Molecular and Cellular Physiology



Ph.D. in Pharmacology, University of Cambridge, 1989;

Postdoctoral Positions, Dept. Pharmacology, Yale Univ. School of Medicine, and Dept. of Surgery, Harvard Medical School and Beth Isreal Hospital, 1990-1994;

Associate Professor, National Laboratory of Biotechnology, China Agricultural University, 1994-1998;

Professor, Beijing Normal University, 1998 - Present.

Editorial Boards: Prog Physiol Sci, Biophys Rep (Associate Editor), Pancreapedia.

Undergraduate Course (A Nationally Acclaimed Course): Human and Animal Physiology.


Research Interests

1. Cytosolic Calcium Oscillations: Among the earliest responses after cellular stimulation is increase in cytosolic calcium concentration. Such calcium increases in individual cells are often in the form of oscillations - periodic increases in cytoslic calcium concentrtion. Oscillation confers two forms of modultion of the calcium signal: amplitude modultion (AM), and frequency modultion (FM), therefore multiple calcium signals could be encoded, to modulate specific cellular functions. Our laboratory investigates in secretory and other cell types the molecular mechanisms of calcium oscillations, such as a role for TLR9-ORAI1, NCX, and ER calcium channels in the pace-making process of calcium oscillations.

2. Molecular Basis of Exocytosis: Secretory cells are pivotal in the body. Secretory cells such as pancreatic acinar cells, pancreatic islet beta cells, anterior pituitary cells, mamary gland acinar cells, after stimulation by neurotransmitters or hormones all have their secretory granules in the cytosol to dock at, and fuse with, the plasma membrane, subsequently to release the granule content into the extracellular space. Our laboratory investigates how after stimulation, secretory cells have their secretory granules dock at, and fuse with plasma membrane, to complete the process of exocytosis and cell secretion, with an emphasis on SNARE and related proteins. Photodynamic modulations of the SNARE exocytotic and protein transport processes with genetically encoded protein photosensitisers are investigated.

3. Singlet Oxygen As A Signaling Molecule: Many chromophores (photon-absorbing groups) in nature could absorb photons of certain wavelength.
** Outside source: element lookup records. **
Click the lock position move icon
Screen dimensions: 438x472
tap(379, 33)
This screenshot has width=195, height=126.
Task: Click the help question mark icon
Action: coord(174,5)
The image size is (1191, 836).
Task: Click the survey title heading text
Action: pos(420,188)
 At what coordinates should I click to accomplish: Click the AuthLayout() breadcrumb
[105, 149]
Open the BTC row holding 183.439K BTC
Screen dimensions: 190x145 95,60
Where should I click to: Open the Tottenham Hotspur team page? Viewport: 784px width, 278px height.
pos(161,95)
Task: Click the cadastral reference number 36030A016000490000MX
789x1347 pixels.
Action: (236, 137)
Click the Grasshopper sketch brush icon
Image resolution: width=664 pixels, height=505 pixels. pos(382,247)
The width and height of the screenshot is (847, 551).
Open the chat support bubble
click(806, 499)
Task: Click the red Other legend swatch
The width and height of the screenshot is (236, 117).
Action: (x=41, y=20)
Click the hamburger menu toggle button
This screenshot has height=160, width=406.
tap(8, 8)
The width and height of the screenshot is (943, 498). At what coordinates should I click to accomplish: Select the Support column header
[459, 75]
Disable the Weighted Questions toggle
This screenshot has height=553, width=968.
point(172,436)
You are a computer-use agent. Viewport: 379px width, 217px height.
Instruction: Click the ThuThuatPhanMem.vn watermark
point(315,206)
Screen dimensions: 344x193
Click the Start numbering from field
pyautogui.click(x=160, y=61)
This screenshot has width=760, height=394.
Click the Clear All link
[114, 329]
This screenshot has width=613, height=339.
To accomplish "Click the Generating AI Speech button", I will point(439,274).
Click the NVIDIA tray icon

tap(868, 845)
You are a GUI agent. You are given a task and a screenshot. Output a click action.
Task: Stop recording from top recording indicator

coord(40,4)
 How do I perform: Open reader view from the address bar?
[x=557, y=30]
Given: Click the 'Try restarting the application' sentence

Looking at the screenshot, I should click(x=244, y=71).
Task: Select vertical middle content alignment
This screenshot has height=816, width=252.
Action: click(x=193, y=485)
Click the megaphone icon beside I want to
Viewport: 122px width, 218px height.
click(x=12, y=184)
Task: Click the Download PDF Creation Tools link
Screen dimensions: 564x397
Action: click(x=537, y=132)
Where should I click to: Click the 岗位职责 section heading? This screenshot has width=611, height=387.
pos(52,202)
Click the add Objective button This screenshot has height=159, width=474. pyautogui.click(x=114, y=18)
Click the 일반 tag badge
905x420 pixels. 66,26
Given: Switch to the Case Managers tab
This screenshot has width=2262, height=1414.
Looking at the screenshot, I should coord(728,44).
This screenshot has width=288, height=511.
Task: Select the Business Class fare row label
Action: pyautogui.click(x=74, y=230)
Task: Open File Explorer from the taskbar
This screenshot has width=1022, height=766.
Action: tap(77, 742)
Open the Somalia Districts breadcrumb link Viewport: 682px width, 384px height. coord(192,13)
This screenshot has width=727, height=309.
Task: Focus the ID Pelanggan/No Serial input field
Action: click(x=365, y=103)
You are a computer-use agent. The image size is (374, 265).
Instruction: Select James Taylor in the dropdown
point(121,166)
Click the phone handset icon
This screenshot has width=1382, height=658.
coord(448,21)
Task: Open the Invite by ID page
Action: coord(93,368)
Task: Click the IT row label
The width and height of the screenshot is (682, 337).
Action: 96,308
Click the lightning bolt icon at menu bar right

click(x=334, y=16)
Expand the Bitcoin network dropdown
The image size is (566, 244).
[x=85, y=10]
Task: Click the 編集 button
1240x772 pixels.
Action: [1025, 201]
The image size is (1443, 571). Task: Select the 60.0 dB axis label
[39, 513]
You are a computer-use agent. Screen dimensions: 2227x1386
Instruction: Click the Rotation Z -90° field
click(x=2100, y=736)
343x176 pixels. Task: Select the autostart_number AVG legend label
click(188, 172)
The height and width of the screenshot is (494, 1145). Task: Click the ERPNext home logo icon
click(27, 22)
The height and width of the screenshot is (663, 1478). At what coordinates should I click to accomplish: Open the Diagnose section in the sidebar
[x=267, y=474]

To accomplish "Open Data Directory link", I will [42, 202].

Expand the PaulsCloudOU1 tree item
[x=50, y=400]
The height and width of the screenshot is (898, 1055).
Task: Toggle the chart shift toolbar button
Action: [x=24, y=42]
When such molecules after absorption of photons transfer their photon energy to molecular oxygen, the excited delta singlet oxygen is produced. Since singlet oxygen has very high chemical energy (94 kJ/mole), and a very short lifetime in cellular environment (1 μs), it has very limited distance of effective reaction (< 10 nm). Therefore singlet oxygen generated during a Type II photodynamic action could subcellular specifically modulate cellular functions. Our laboratory investigates molecular targets of photodynamic action in living cells, and the resultant chemical modifications of biologically important signaling proteins such as G protein-coupled receptors and voltage-gated ionic channels.  We also investigate the molecular basis of singlet oxygen action as an endogenous signaling molecule.

4. Modulation Of Synaptic Transmission By Toosendanin: To examine the cellular and molecular effects of toosendanin on synaptic transmission.

5. Contact Regulation Between Neighboring Cell Types: To investigate regulation by neutrophil respiratory burst, pancreatic stellate cell activation on pancreatic acinar calcium signalling. Recently it was found that the pancreatic stellate cells exert on the pancreatic acinar cell calcium signaling a braking mechanism.


Recruitments for MPhil / PhD students and postdoctoral fellows:

071009 Cell Biology Program -  Signaling In Secretory Cells


Selected Publications

♦ Research Articles

1. Li Y, Cui ZJ (2020) NanoLuc bioluminescence-driven photodynamic activation of cholecystokinin 1 receptor with genetically encoded protein photosensitiser miniSOG. Intl J Mol Sci 21: 3763. https://www.mdpi.com/1422-0067/21/11/3763

2. Tang WZ, Cui ZJ (2020) Permanent photodynamic activation of the cholecystokinin 2 receptor. Biomolecules 10: 236. https://www.mdpi.com/2218-273X/10/2/236

3. Liu JS & Cui ZJ (2019) Pancreatic stellate cells serve as a brake mechanism on pancreatic acinar cell calcium signaling modulated by methionine sulfoxide reductase expression. Cells 8: 109. https://www.mdpi.com/2073-4409/8/2/109

4. Guo HY & Cui ZJ (2019) Extracellular histones activate TLR9 to induce calcium oscillations in rat pancreatic acinar tumor cell AR4-2J. Cells 8: 3. https://www.mdpi.com/2073-4409/8/1/3

5. Jiang WY, Li Y, Li ZY & Cui ZJ (2018) Permanent photodynamic cholecystokinin 1 receptor activation-dimer-to-monomer conversion. Cell Mol Neurobiol 38: 1283-1292.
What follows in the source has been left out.